DATA SHOWN:

'''

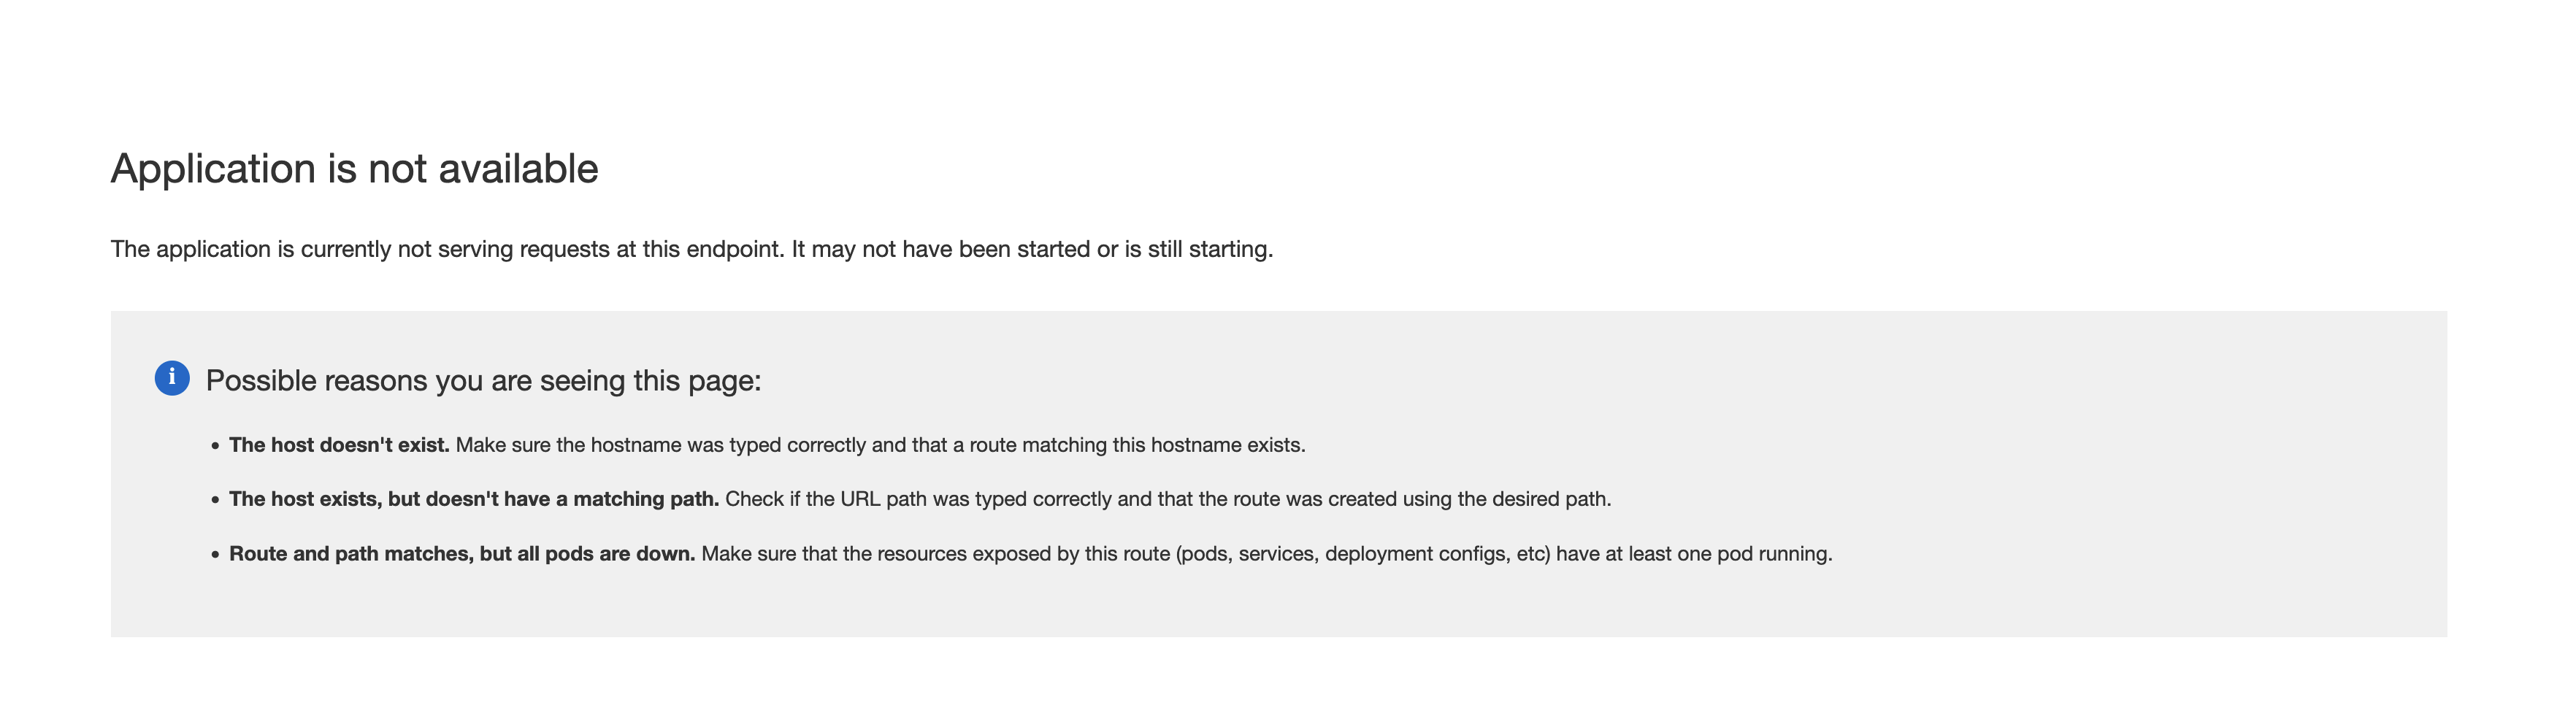Click text "Make sure the hostname was typed correctly"
2576x727 pixels.
pyautogui.click(x=661, y=445)
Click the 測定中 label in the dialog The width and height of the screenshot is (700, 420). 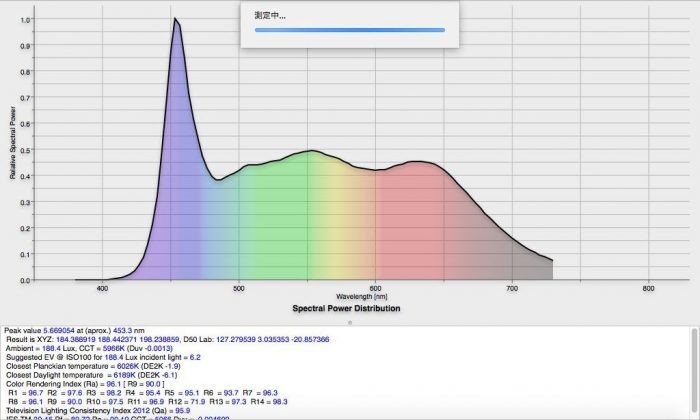[x=270, y=16]
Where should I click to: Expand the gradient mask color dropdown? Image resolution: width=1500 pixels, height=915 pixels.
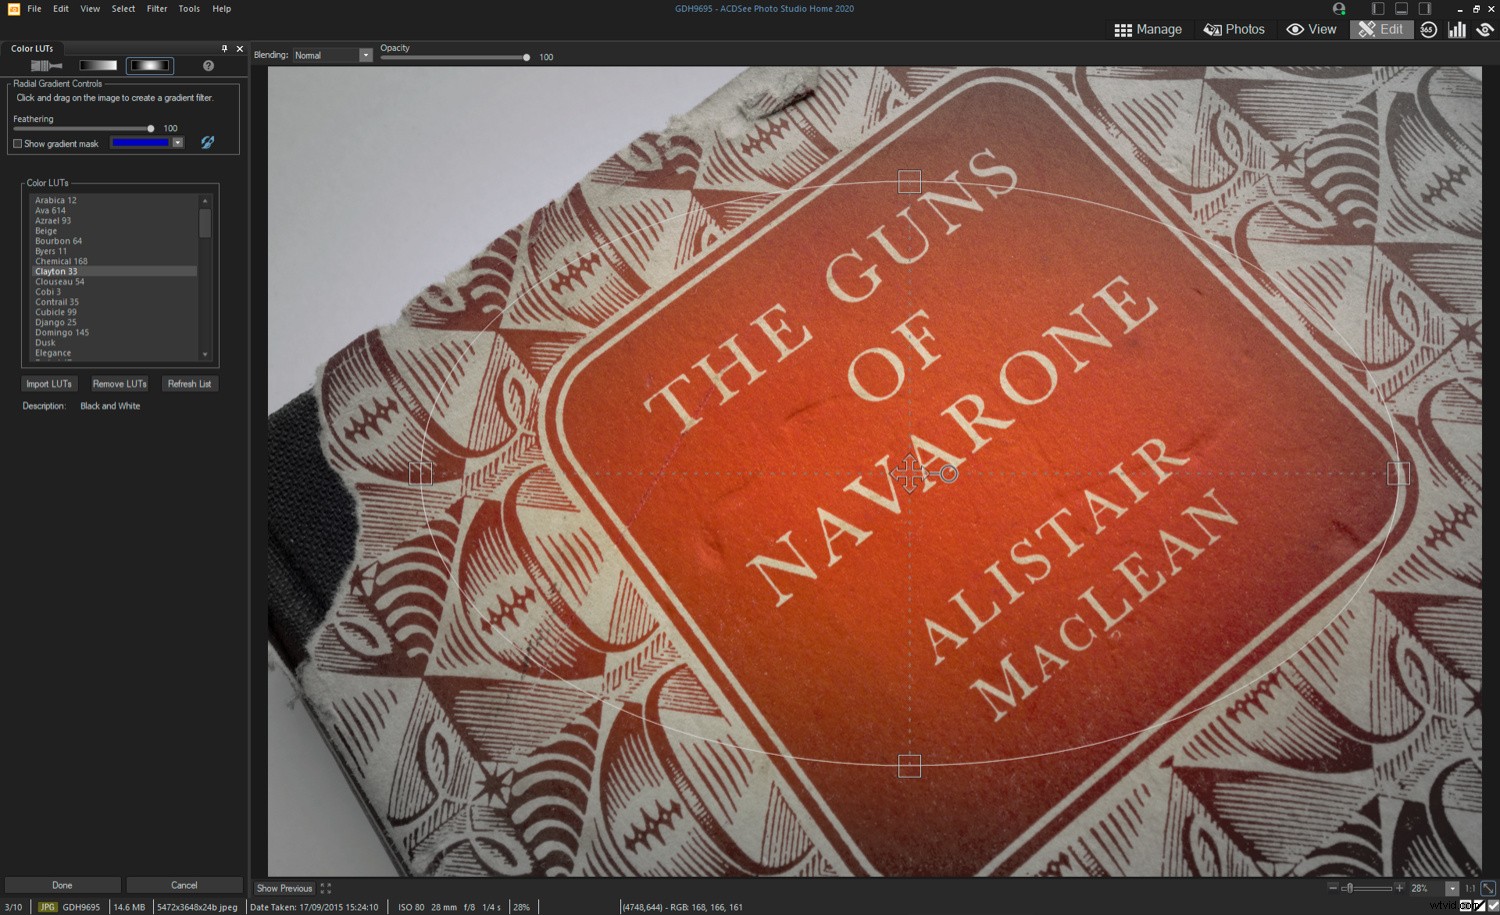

'''

INSTRUCTION: Please list every line of the data above that contains the string "pixels", matching case exactly.

REPLY:
2576x727 pixels.
Where should I click to: Expand the gradient mask color dropdown? Image resolution: width=1500 pixels, height=915 pixels.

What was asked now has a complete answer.